Robert Badinter died at 95

by time news

Published9. February 2024, 11:50

France: Robert Badinter died at 95

The former Minister of Justice of François Mitterrand had supported the abolition of the death penalty in France.

Robert Badinter died at 95.

AFP

Father of the abolition of the death penalty in France in 1981, the former Minister of Justice and lawyer Robert Badinter died on the night of Thursday to Friday, at the age of 95.

The disappearance of the man who also chaired the Constitutional Council, announced to AFP by his colleague Aude Napoli, sparked an avalanche of tributes.

“A figure of the century”

President Emmanuel Macron praised X as “a figure of the century, a republican conscience, the French spirit”. “It is a landmark for many generations”, “a conscience”. “The nation has certainly lost a great man, a very great lawyer”, “a wise man”, “a national tribute will be paid to him”, declared the Head of State on the sidelines of a trip to Bordeaux dedicated to justice and the police.

“He will have devoted every second of his life to fighting for what was right, to fighting for fundamental freedoms. The abolition of the death penalty will forever be its legacy for France,” Prime Minister Gabriel Attal wrote on X, while the Minister of Justice Eric Dupond-Moretti, a former lawyer, spoke of a “ visionary Keeper of the Seals” who “leaves a void worthy of his legacy: immeasurable”.

The leader of La France Insoumise Jean-Luc Mélenchon, for his part, praised his “unparalleled strength of conviction”, remembering a being “simply luminous”.

Abolition of the death penalty

Minister of Justice under socialist president François Mitterrand (1981-1986), Robert Badinter introduced the law of October 9, 1981 which abolished the death penalty, in a France then majority in favor of this supreme punishment.

He subsequently invested, until his “last breath of life”, for the universal abolition of capital punishment.

Her father arrested before her eyes

He was born in Paris on March 30, 1928 into a Jewish family who emigrated from Bessarabia (now Moldova). His father, arrested before his eyes during the Second World War in Lyon, died during deportation in the Sobibor concentration camp, in Poland.

After studying literature and law and a diploma from Columbia University, he became a lawyer at the Paris bar and at the same time pursued a career as a university teacher.

Co-founder with Jean-Denis Bredin of a prestigious law firm, he defends personalities, big names in the press or business and occasionally pleads at court.

The origin of his fight

His fight against the death penalty finds its origins in this morning of November 28, 1972: one of his clients, Roger Bontemps, accomplice in a deadly hostage-taking, has just been executed.

This “calls into question your view of justice. I swore to myself, when leaving the Health Court that morning at dawn, that all my life I would fight the death penalty,” he told AFP in 2021.

Survivors including Patrick Henry

In 1977, he spared the death penalty for child murderer Patrick Henry, who was sentenced to life imprisonment.
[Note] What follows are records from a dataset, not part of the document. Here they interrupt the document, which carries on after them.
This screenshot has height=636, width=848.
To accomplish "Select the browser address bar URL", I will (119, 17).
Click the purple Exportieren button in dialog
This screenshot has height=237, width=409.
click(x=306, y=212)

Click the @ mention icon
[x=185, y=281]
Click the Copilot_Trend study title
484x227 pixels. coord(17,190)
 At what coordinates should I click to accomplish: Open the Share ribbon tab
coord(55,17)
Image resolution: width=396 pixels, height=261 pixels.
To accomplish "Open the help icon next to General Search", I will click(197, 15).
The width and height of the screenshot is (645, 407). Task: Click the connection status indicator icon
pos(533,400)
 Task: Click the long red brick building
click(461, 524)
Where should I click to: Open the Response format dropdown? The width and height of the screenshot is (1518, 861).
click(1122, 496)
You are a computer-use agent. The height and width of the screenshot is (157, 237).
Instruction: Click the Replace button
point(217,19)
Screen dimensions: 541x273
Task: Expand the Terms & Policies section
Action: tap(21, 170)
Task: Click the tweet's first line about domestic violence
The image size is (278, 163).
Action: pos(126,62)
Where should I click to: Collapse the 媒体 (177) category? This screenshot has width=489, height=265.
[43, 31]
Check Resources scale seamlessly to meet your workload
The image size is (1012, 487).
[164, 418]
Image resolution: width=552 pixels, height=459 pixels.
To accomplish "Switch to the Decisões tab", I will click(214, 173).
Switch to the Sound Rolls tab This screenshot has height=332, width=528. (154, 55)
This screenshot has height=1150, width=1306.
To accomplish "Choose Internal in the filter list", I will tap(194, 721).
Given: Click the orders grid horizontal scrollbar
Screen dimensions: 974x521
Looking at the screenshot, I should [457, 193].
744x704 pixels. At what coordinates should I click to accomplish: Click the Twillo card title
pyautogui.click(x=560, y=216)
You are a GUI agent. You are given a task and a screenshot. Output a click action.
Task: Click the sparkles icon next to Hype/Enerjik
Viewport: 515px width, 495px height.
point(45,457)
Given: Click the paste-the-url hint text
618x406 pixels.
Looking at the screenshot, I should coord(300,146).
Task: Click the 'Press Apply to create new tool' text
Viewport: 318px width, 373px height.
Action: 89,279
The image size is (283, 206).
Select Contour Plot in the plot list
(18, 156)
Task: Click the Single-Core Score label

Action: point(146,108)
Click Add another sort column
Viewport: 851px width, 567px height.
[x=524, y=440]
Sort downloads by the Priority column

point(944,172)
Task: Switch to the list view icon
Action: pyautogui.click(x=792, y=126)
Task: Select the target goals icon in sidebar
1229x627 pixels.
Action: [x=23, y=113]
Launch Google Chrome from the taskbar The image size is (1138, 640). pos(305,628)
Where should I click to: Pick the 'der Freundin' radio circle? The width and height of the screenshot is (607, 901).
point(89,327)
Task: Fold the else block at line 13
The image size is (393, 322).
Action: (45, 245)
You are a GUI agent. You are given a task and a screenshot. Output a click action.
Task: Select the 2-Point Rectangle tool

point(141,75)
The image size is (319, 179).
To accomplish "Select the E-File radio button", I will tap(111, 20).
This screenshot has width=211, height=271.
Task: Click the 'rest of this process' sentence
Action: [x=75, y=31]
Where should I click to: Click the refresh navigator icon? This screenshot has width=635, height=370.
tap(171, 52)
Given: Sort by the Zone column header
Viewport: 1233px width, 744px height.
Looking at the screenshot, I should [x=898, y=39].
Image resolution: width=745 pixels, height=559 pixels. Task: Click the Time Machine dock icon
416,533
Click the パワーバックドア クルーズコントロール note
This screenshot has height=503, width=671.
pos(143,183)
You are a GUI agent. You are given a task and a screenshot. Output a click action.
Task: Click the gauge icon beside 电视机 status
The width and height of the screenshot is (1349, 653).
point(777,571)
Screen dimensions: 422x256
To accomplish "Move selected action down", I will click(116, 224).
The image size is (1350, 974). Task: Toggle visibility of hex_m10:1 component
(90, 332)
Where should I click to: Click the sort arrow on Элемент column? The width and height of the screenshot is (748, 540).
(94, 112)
After that, five other men escaped the scaffold thanks to him.

This led to him being hated for a long time, for his supposed laxity towards criminals.

Three children with Elisabeth

This man with a slim figure and thick black eyebrows was married since 1966 to the philosopher Elisabeth Badinter, née Bleustein-Blanchet, with whom he had three children.

In August 1982, he voted for the decriminalization of homosexuality. To his credit also, the abolition of high security districts, access for French litigants to the European Court of Human Rights and a law on compensation for accident victims.

After his departure from the government, he chaired the Constitutional Council for nine years (1986-1995).

Socialist senator from 1995 to 2011, he had the satisfaction of seeing the abolition of the death penalty included in the Constitution in 2007.

Still very active, he is working on a reform of the UN in the 2000s and on the reform of the Labor Code during the five-year term of François Hollande.

Rain of tributes

The President of the Constitutional Council, Laurent Fabius, paid tribute to him by speaking to AFP of “a righteous man among the righteous”, who “made progress in law and humanism”.

For the first secretary of the PS, Olivier Faure, the former Minister of Justice was “more than the abolitionist who put an end to the death penalty” because “he embodied the very idea of ​​justice”.

“He will remain an example of righteousness and fairness for lawyers and our country,” Paris President Pierre Hoffmann said on X.

Marine Le Pen spoke of “a notable figure in the intellectual and legal landscape”. “We could not share all of Robert Badinter’s struggles, but (he was a) man of convictions,” added the far-right leader on Friday in a message published on X.

Robert Badinter died on the anniversary of the raid on Rue Sainte-Catherine in Lyon, February 9, 1943, during which his father was arrested.

“This singular story made him a great man, a mensch (a good man, Editor’s note), he who dedicated his life for that of all others, for human rights and freedoms,” said the Chief Rabbi of France Haïm Korsia.